[Rezension] Sarkissian, Julie: Liebe Lucy

Details:
Originaltitel: Dear Lucy | Autorin: Julie Sarkissian| übersetzt von: Mayela Gerhardt | Genre: Romane Gegenwartsliteratur | Reihe: – | Gattung: Roman | Verlag: Atlantik ( 2014 ) | Seiten: 384

Liebe LucyLucy ist Lucy-auf-der-Farm und muss immer dort bleiben, damit ihre Mum mum sie auch wiederfindet. Lucy ist das Mädchen, das am vorsichtigsten mit den Eiern umgehen kann, sagt Missus, doch Mister interessiert das nicht. Samantha hingegen kümmert sich um Lucy, aber Samantha muss sich auch um ihr Baby im Bauch kümmern, denn sie kennt das Geheimnis des Wachsens.

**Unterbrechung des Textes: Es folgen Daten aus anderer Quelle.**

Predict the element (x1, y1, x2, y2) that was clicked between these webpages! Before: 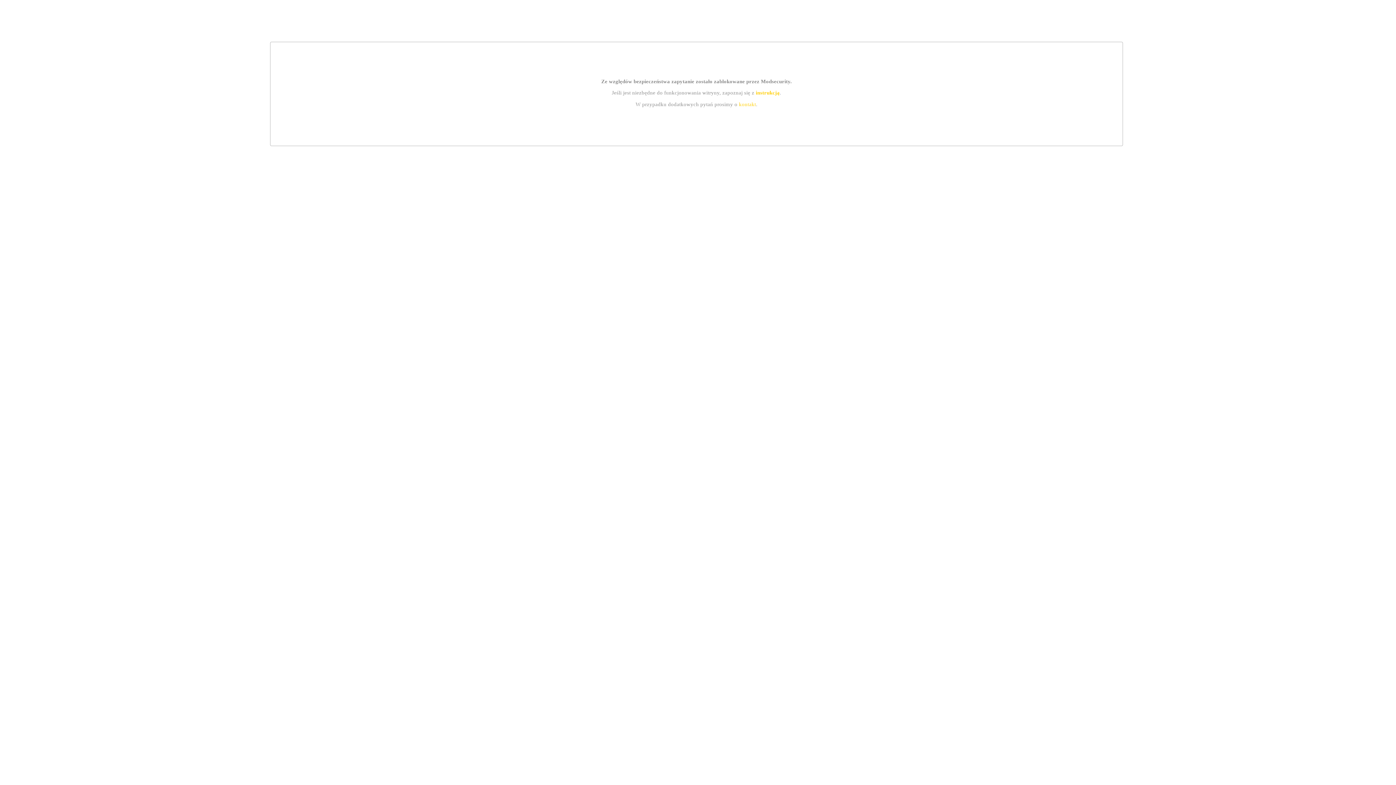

Lucy und ihr ganz besonderer Blick auf die Welt

Lucy ist kein normales Mädchen. Sie sieht die Welt durch ihre Augen, wie jeder andere Mensch und hat doch einen ganz anderen Blick auf diese. Sie versteht die Welt und die Menschen, die darin leben, nicht so wie alle anderen. Ihr Verstand konzentriert sich auf Kleinigkeiten, auf die Details in den Dingen und wird dabei oft missverstanden. Sie muss auf der Farm bleiben, damit ihre Mum mum sie findet, aber gleichzeitig möchte sie auch ihr Versprechen gegenüber Samantha einhalten und ihr helfen, für sie eine Familie zu sein. Lucy lebt in einer Welt, die eingeschränkt ist in ihrer Sichtweise und die ständig mit äußeren Einflüssen, mit Erwartungen ihrer Umwelt kollidiert und explodiert.

Die Welt versteht Lucy nicht und Lucy versteht die Welt nicht.

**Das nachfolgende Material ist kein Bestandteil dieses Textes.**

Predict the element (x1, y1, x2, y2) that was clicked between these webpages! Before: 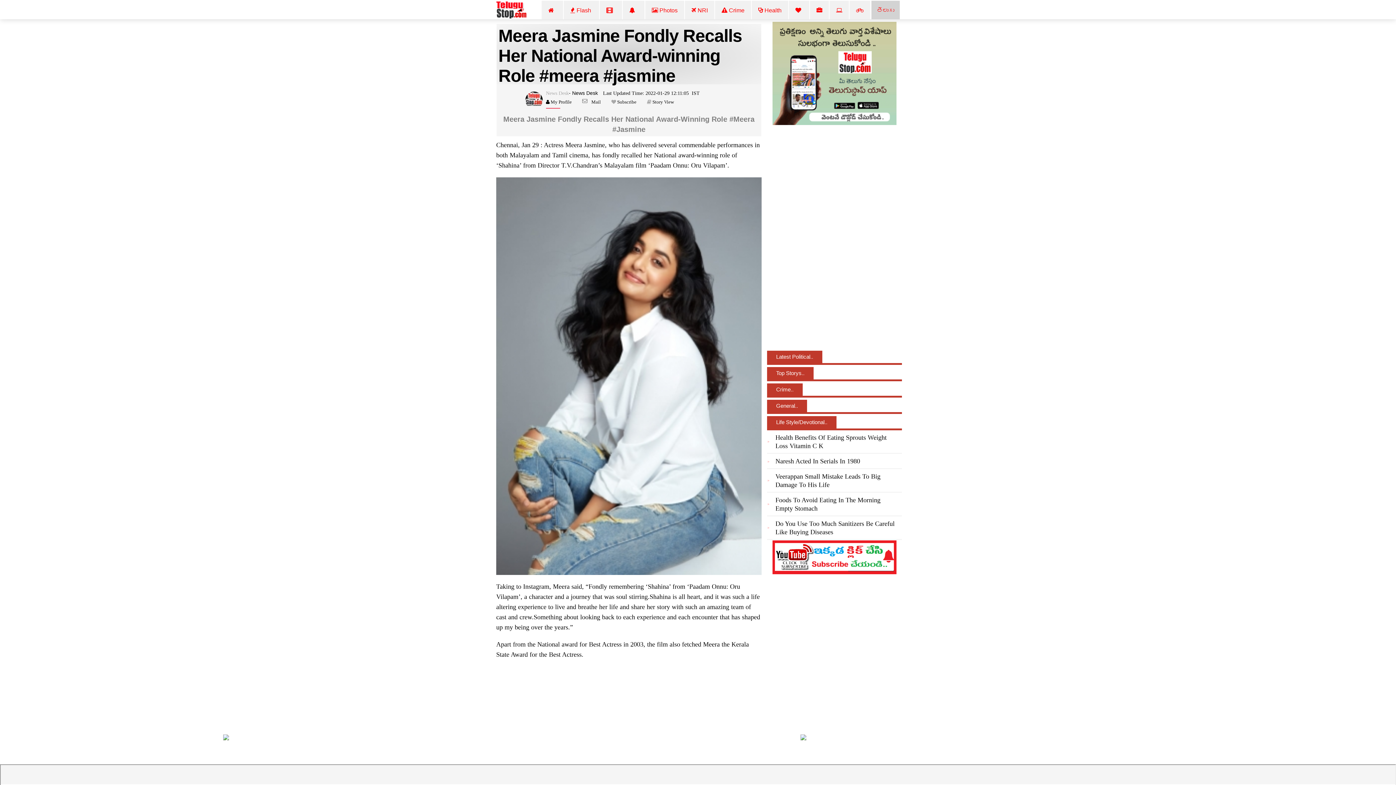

Lucy ist einfältig, aber gerade deshalb unschuldig und liebenswert. Sie wird von den meisten Menschen missverstanden und nur Samantha ist bereit auf ihre Besonderheiten einzugehen. Sie weiß, dass sie von aller Welt verlassen ist, genau wie Lucy, und nur gemeinsam eine Zukunft in Freiheit haben. Aber Lucy weiß das nicht. Sie hegt die kindliche Hoffnung eines Tages wieder mit ihrer Mum mum vereint zu sein und bis dahin lebt sie ein Leben, dessen Tragik sie gar nicht erkennt. Aber auch wenn der Leser sie eher bemitleiden könnte, so muss er das nicht, denn Lucy ist ein Mädchen, das ihren Weg geht, mit all seinen Einschränkungen und Schwierigkeiten. Sie steht zu ihrem Wort, auch wenn sich das manchmal anders gestaltet als man erwartet.

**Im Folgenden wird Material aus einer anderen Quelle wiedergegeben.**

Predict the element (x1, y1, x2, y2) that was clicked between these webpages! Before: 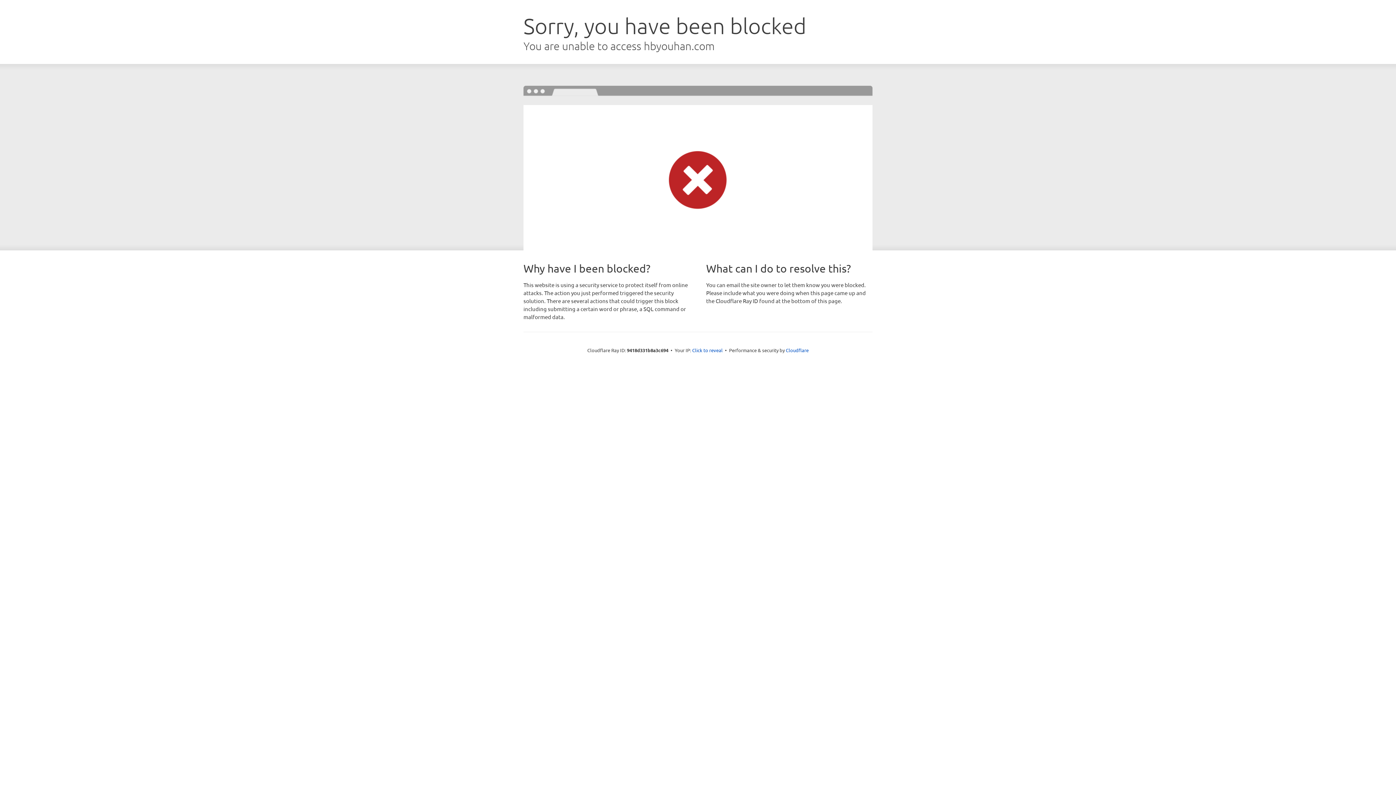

Und das Drumherum der Geschichte

Aber nicht nur Lucy als Protagonistin ist besonders, sondern auch die Menschen, die wir durch ihre Augen kennenlernen dürfen. Nur Stückchenweise können wir die anderen Figuren wirklich begreifen, denn sie reden mit Lucy auf eine einfache, aber doch auf eine ernste Weise. Julie Sarkissian beschreibt in einem langsam ansteigenden Spannungsbogen die Beweggründe jedes Einzelnen und entschlüsselt dabei Geheimnisse, die sprachlos machen, die bedrückend sind und in die Tiefen der menschlichen Seele blicken lassen.

Liebe Lucy erzählt von einem sich wiederholenden Kreislauf tragischer Gestalten, von Ungesagtem und Heuchelei für einzwängende Moralvorstellungen einer glücklichen Familie. Die Autorin beschreibt die verwirrenden Wahnvorstellungen, die tiefe Traurigkeit und Depression einer Frau, die zu allem bereit ist und einem Mann, der alles für seine große Liebe tut.